Now my thoughts on the 2nd and 3rd.......... I've heard people who I believed talk of personal experirience with this, but I can't swallow it as justification to not change your fluid for two reasons........
1: I've had several personal experiences with car tranny's that were the exact opposite, changing the old junk fluid & filter allowed a brake band to lock up for another 30k in my first car actually.
2: I have alot of experience with race bikes that use a wet-clutch system that is very similiar in design to those found in an automatic trannsmission, except they see alot more abuse and live alot shorter life. And it's as simple as this.....if you're clutch was beat-than it was beat! nasty gear oil that looked like house-of-kolors silver metallic wouldn't help the situation and hold a damn thing togethor, and fresh gear oil sure wouldn't cause your clutch to last one less race. If it was slipping than it had excessivly worn friction discs beyond what you could adjust for, or maybe weak springs.
Last edited by KRRZ350; 10-06-2007 at 11:52 PM.
#21
I was a little unsure about changing mine about 5K miles ago (at 135k). My max was suffering from vibration when going into gear, before it was warmed up, and sluggish shifting. When I got the oil changed last spring the mech's told me it was very dark and needed to be done, that it should be light pink in color and blah blah blah. I said go ahead... if the tranny breaks i get a new car if it doesn't it'll run a hell of a lot better. After they changed i drove really easy for a few hundred miles and everything seemed fine.

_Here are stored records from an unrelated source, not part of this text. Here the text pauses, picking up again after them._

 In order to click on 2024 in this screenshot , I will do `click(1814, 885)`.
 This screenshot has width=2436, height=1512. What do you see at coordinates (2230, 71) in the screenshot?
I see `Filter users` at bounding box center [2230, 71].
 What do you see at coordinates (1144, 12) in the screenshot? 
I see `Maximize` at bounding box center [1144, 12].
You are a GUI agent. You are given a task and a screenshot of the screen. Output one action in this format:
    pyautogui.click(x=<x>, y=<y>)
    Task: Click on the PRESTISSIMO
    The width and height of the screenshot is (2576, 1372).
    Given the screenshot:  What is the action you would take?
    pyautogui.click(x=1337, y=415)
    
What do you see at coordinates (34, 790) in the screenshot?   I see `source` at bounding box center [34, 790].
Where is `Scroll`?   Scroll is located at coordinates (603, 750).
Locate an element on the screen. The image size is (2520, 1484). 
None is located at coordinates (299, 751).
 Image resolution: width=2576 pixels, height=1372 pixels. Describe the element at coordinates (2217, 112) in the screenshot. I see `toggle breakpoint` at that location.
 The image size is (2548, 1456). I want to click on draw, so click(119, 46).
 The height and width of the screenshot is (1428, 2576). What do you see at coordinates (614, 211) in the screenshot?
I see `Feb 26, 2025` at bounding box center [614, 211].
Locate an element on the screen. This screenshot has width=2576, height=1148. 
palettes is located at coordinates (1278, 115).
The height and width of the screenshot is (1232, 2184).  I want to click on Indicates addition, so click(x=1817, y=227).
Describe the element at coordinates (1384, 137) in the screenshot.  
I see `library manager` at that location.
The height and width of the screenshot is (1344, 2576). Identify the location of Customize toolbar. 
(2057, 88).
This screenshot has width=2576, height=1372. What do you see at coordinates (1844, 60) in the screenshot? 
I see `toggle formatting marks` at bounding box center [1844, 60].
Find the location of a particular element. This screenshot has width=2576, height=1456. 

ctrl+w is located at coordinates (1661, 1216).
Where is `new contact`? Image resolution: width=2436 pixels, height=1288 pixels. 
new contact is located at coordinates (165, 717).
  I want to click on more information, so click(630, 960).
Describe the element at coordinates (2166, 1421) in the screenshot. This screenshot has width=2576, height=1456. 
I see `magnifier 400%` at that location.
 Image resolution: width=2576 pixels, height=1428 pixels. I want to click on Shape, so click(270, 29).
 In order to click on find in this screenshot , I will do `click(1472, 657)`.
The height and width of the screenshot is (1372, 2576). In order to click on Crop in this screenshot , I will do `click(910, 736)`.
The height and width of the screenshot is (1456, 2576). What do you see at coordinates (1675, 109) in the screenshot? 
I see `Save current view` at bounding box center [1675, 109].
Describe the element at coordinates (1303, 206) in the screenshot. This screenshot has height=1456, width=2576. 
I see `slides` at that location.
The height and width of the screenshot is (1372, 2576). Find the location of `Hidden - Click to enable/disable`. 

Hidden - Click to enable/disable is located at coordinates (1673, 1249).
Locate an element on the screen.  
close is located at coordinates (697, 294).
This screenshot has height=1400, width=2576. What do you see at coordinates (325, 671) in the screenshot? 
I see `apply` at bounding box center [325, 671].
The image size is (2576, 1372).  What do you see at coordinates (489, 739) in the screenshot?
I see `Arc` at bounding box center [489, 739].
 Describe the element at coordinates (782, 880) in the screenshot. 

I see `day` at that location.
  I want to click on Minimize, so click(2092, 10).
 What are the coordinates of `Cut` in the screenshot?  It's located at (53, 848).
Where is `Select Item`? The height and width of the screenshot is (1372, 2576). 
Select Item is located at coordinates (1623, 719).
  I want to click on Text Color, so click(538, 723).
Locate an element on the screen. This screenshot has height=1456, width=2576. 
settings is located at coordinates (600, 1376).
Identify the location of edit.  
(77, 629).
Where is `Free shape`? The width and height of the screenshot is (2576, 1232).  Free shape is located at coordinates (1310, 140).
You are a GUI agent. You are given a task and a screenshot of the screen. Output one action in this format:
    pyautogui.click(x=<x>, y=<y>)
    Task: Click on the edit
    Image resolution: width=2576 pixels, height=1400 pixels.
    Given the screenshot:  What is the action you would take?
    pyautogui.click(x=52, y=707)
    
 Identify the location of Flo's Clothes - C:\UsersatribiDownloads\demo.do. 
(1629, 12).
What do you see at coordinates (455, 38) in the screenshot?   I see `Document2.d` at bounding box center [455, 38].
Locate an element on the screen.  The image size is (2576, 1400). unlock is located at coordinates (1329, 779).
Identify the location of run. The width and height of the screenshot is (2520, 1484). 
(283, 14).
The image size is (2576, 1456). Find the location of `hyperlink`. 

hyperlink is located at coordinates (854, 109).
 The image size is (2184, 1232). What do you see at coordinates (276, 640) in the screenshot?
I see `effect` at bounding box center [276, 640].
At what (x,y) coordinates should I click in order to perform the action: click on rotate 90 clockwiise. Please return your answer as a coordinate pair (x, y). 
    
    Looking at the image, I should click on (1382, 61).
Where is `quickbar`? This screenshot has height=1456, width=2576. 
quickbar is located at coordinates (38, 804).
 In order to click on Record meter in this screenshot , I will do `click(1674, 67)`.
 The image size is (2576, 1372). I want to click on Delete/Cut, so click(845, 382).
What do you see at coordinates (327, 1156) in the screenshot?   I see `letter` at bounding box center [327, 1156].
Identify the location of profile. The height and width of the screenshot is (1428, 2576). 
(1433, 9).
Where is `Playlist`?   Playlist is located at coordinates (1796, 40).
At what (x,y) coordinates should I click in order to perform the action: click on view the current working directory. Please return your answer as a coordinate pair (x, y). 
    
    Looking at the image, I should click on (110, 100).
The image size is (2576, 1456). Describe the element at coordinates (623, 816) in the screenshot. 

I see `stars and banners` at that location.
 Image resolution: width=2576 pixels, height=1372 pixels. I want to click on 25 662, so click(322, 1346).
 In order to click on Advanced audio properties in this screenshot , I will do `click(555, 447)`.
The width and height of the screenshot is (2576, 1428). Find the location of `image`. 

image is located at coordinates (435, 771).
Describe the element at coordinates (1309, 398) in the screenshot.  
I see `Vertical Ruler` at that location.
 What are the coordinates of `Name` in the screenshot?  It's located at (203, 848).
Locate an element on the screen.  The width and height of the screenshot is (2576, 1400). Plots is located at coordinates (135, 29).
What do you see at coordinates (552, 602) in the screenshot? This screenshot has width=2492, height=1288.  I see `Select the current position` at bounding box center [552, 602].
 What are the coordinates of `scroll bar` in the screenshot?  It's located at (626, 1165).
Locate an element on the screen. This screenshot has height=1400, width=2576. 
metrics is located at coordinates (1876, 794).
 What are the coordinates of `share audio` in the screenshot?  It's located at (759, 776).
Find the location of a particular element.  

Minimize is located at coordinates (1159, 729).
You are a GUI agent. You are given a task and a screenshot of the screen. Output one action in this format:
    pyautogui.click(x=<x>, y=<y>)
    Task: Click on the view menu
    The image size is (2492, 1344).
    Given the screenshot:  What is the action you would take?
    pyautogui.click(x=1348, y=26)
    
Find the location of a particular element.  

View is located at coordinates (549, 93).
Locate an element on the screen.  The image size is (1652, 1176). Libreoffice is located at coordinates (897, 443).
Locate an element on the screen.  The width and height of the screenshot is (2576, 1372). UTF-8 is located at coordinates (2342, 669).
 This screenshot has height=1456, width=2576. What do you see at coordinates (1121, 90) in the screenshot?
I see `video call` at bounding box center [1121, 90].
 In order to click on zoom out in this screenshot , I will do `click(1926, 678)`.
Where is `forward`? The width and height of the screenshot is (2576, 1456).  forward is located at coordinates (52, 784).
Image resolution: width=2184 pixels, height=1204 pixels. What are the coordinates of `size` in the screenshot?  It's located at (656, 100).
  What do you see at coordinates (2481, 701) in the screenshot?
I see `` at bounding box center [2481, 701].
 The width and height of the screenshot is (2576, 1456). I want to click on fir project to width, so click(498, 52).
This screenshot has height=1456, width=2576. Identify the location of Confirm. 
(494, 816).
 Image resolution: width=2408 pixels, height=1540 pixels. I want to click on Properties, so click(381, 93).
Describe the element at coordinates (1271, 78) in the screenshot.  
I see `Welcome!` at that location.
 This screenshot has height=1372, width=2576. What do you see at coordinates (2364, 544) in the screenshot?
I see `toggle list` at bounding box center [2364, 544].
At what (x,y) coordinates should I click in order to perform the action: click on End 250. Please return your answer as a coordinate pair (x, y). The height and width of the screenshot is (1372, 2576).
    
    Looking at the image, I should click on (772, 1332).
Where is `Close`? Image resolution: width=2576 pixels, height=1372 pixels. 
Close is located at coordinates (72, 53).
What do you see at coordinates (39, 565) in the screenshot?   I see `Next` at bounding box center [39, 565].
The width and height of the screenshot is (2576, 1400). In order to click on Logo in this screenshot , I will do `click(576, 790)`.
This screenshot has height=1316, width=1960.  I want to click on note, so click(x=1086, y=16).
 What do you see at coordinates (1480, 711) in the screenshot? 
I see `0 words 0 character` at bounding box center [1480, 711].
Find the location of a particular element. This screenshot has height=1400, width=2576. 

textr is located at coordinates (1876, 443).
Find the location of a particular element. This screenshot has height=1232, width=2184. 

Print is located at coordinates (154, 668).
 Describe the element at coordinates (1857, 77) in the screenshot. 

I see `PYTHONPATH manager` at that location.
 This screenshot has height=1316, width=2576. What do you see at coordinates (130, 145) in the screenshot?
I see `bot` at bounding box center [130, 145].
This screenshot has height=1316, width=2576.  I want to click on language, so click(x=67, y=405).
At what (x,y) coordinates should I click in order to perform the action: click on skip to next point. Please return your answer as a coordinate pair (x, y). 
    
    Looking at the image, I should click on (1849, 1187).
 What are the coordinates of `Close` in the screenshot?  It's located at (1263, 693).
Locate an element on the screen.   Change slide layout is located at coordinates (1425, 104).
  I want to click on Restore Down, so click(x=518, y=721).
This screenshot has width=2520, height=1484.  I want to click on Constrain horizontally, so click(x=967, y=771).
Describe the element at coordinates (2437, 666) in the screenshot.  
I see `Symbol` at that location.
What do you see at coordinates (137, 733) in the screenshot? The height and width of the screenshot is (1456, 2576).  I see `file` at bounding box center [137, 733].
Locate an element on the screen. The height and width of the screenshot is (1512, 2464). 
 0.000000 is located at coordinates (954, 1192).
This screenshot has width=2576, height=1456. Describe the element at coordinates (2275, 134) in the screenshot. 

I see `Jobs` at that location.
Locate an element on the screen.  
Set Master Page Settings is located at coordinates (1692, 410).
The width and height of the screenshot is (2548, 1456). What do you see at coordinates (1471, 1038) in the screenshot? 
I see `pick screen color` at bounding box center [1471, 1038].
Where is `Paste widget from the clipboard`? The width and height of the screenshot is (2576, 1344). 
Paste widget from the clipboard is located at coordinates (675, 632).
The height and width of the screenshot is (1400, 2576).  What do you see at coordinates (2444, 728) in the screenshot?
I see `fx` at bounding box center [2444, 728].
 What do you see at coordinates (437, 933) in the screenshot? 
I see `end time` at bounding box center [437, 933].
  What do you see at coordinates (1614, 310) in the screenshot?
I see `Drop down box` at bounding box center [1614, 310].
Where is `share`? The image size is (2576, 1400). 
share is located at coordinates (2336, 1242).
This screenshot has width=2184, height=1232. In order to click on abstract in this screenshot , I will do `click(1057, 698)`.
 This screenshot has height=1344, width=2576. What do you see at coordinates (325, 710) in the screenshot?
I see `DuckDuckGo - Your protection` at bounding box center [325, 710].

I never get random vibrations anymore and my car is running better than when I bought it.
#22
RE: should I change my A/T fluid
All this discussion is interesting as the Nissan FSM and owners manual both say only to inspect the fluid (they don't specify if that means fluid level or condition, or both.) But an asterisk leads you to "If towing a trailer, using a camper or car-top carrier, or driving on rough or muddy roads, change (not just inspect) oil every 30K miles or 24 months." The Haynes manual just says change every 30K miles.
#24
So, since I am having trouble getting a left side halfshaft that fits my car (see my other post), I drew about a pint of the gear oil out through the axle opening.
This is what it looks like ... dark and muddy
... so I put that much of fresh stuff back in ... I'm not sure if I am going to do a drain and refill.